3Pour mieux comprendre l’insertion d’un livre dans un nouveau contexte culturel, il y a encore à lire une autre catégorie de « textes » dans le sens large du terme : l’annexe, la pré ou postface, la quatrième de couverture et la couverture elle-même. Tous ces « textes » font partie – selon Gérard Genette – du « paratexte4 » qui donne des renseignements importants sur l’interprétation d’un livre dans le processus du transfert littéraire.
4Le texte suivant est la version traduite et abrégée d’une contribution5 au colloque international « La place de la RDA dans les relations franco-allemandes après 1945 » qui a eu lieu en juin 2012 à l’université de Lorraine (Metz). C’est à la demande du traducteur ouest-allemand, Hellmut Waller, que ce texte trouve tardivement sa place dans le cadre de cette publication parce qu’il complète le panorama de la réception allemande de Tournier tracé par le traducteur lui-même.
Le Roi des aulnes devient Erlkönig en RFA
5Immédiatement après le couronnement du roman Le Roi des aulnes par le Prix Goncourt, on commença à s’intéresser à Michel Tournier dans les deux champs littéraires allemands. Le prestige du prix littéraire ne représente pas seulement dans le cadre national une forme de capital culturel pour l’auteur et son éditeur, comme on le voit dans les comptes-rendus, les interviews et les tirages élevés du roman ; au niveau international aussi il garantit une reconnaissance accrue.
6Dans le monde littéraire de la RFA, l’intérêt pour le roman de Tournier a débuté par un article dans le magazine hebdomadaire Der Spiegel intitulé « Erlkönigs Napola ». L’article analysait sur le mode ironique « le ressort fantastique et symbolique du récit6 », pas tellement dans sa dimension littéraire, mais plutôt du côté autobiographique et documentaire. Tout en se démarquant de la réception dans l’ensemble positive en France, la critique allemande a mis en avant deux arguments qui laissaient peu de chance de succès à ce roman en Allemagne. D’une part, Tournier avait écrit un premier roman Vendredi ou les limbes du Pacifique – paru en 1969 chez l’éditeur hambourgeois Hoffmann & Campe dans une traduction de Herta Osten – dont 799 exemplaires seulement avaient été vendus en Allemagne de l’Ouest. Et d’autre part, l’auteur français manquait, selon elle, de crédibilité pour traiter le thème ambitieux de son deuxième roman, n’ayant ses connaissances de l’Allemagne national-socialiste que « de deuxième main pour la plupart ». Bien que l’éditeur eût annoncé un fort tirage de la traduction allemande, l’hebdomadaire Spiegel parlait de la mauvaise presse du roman en Italie. Là en effet, le roman avait été diffamé comme étant un roman « fasciste », objections qui n’ont pas arrêté l’édition allemande du roman. Fin 1972 la traduction et la mise en page de l’Erlkönig dans sa version allemande étaient terminées.

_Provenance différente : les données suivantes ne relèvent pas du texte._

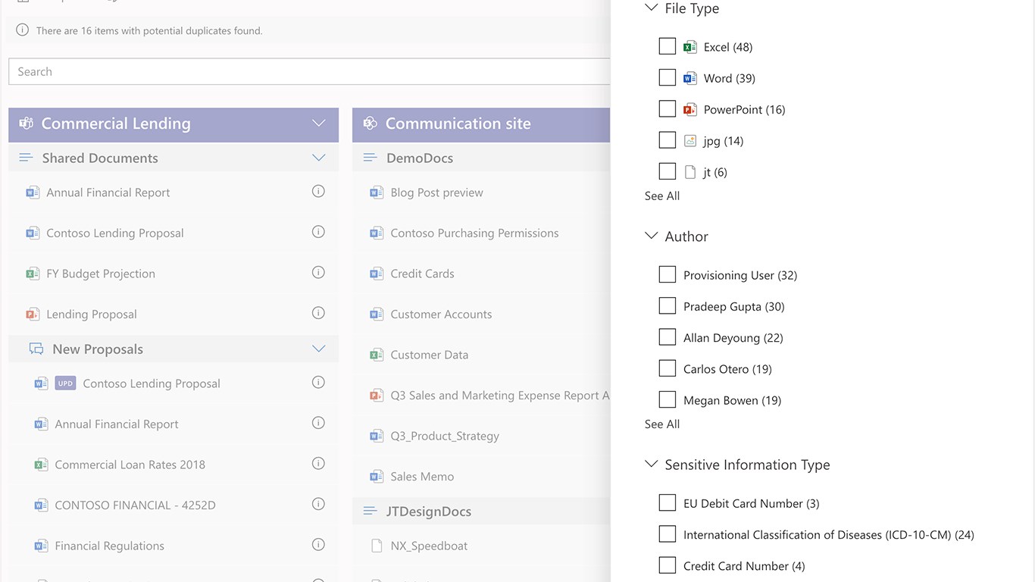This screenshot has height=582, width=1035.
Task: Collapse the Shared Documents library chevron
Action: [319, 158]
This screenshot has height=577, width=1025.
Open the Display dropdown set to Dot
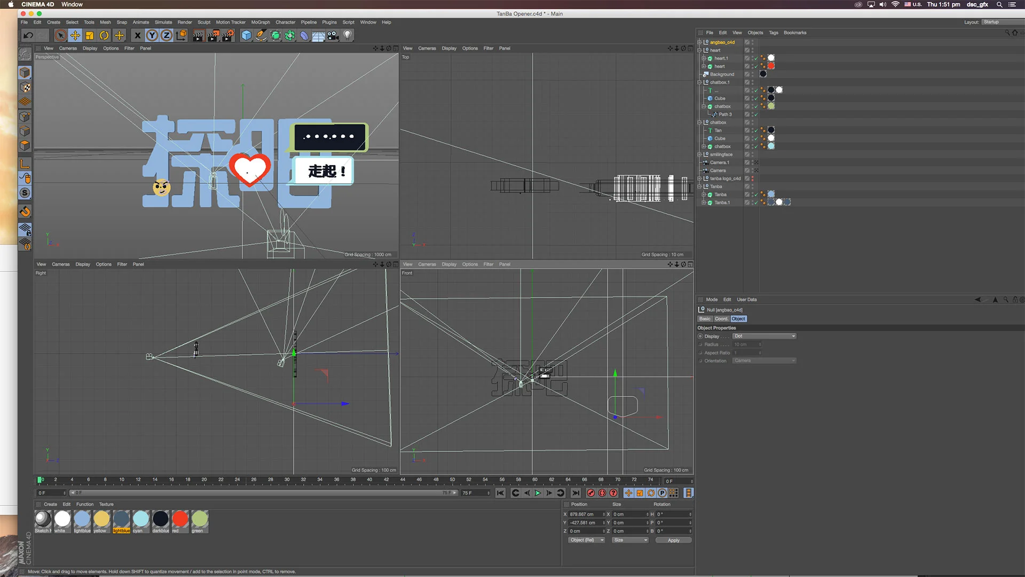point(764,336)
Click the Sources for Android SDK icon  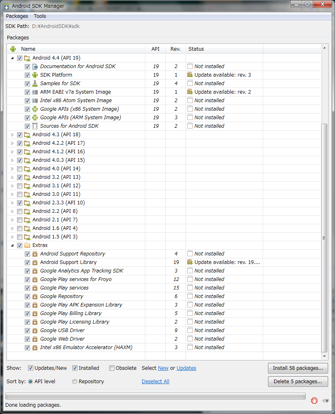[x=35, y=126]
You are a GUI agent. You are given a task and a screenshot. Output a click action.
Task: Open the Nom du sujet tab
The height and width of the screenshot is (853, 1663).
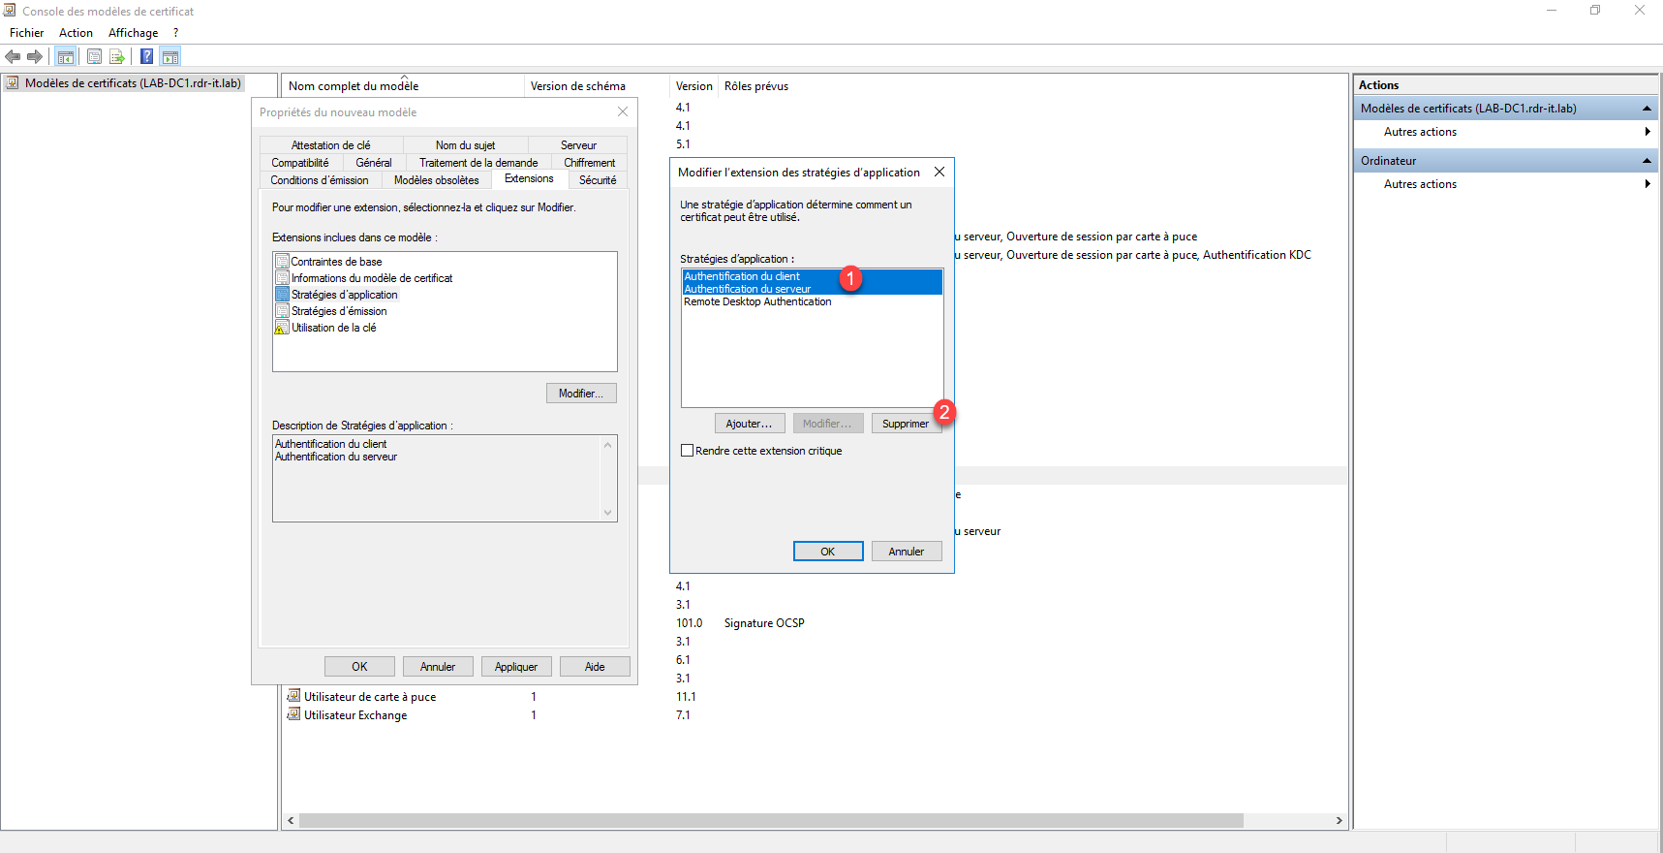pos(465,145)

7Dans le champ littéraire de l’Allemagne de l’Ouest, Michel Tournier fut dès le début lié à Hoffmann & Campe, éditeur de tradition. Après 1945 cette maison d’édition de Hambourg s’était, avec l’autorisation de l’administration militaire britannique, d’abord spécialisée dans les traductions de l’anglais, du français et du finlandais. Bientôt à son catalogue figurèrent à nouveau des auteurs allemands. En 1951 Hoffmann & Campe devint l’éditeur de Siegfried Lenz. En 1968, l’année où parut la version allemande du premier roman de Tournier, il publia le roman de Lenz Deutschstunde (La leçon d’allemand), une sorte de « cours de soutien politique » sur un mode littéraire « destiné à un très large public de lecteurs7 ». Le livre compte parmi les romans les plus importants de l’après-guerre et il est de ceux qui ont eu le plus fort tirage ; il trouve sa place en littérature dans la confrontation de l’Allemagne de l’Ouest avec son passé national-socialiste. La traduction en français parut en 1970.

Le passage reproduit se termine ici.